A Set of his Own

“What the fuck is wrong with you? Can’t you do anything right?” The words came out of Tom’s mouth, but they originated from somewhere long ago and far away, like the old tennis injury in his knee that reappeared every time the weather became cold and damp. His son, Tommy, recoiled from the onslaught with a pained expression. He had wanted to record the Raiders game for his dad, but had accidentally erased a seminar that he needed to watch for work.

Tom walked away and started doing the breathing and tapping exercises that his therapist had shown him. The techniques worked to bring him down after he was escalated, but were not so effective with prevention. Once he calmed down, he mounted the stairs and knocked on Tommy’s door.

“Go away!” Tommy’s voice was strained, making him sound younger than his fourteen years.

“I’m really sorry, son. I just want to talk to you.”

“That’s what you said last time.”

“Tom, leave him alone,” his wife’s voice implored wearily. “Don’t you think you’ve done enough talking for the day?”

Words rose through the depths of time to his lips, but he bit off his response at “Why don’t you…”

“Why don’t I what?” she demanded. “What’s the matter? You don’t have as much to say to someone who can fight back?”

Tom took a long, deep breath and walked back to his room. It used to be his study before they started sleeping separately. He laid down, put on his noise-canceling headphones and started working on his visualization exercises. He pictured his anger as a green cloud, exhaled with each hurtful word, surrounding him. This established that his anger was something separate from himself, but still inside of him. Something that could get on other people like an infectious fog. He was sick with it. Worse still, he had gotten it all over his son and his wife.

The red velvet image of the light shining through his closed eyes darkened like the curtain in an old-fashioned movie theater before it opened to reveal the screen. His face as a child in the mirror, forehead creased, wet cheeks, jaw set straight and mouth curved downward in an exaggerated frown.

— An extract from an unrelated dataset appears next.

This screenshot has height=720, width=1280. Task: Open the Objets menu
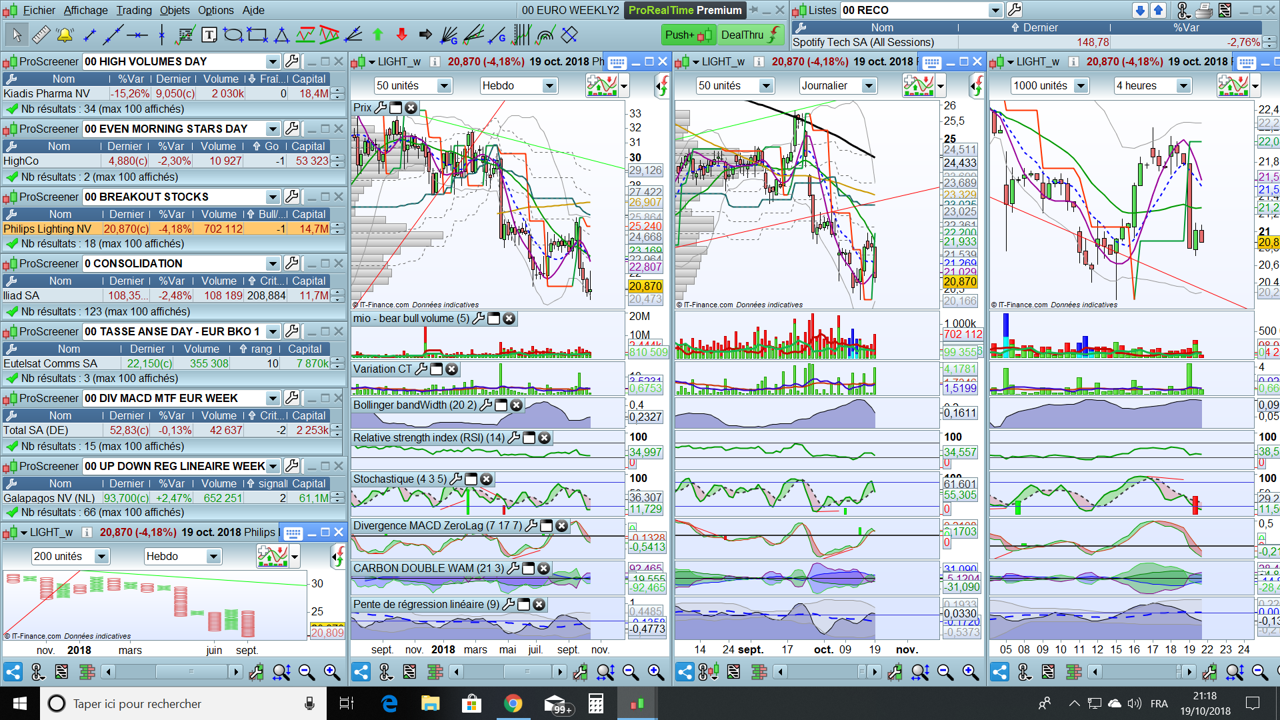coord(175,10)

His subconscious mind slowly adjusted the contours of this face until it became Tommy’s, burned into his memory from the first time he had spanked him. A sordid cocktail of anger, betrayal and disbelief.

“What the fuck is wrong with you? Can’t you do anything right?” boomed the voice of his father. The face became elongated, cigarette-yellowed teeth were framed by 1970s muttonchop sideburns and punctuated by the sickening green smell of bourbon-laced mouthwash.

“I can do something right,” Tom told his demon as he rose to go and speak with his son about a pain that they both suffered. He didn’t expect any forgiveness, his own father was buried without it, but showing Tommy his battle scars might help him to avoid a set of his own.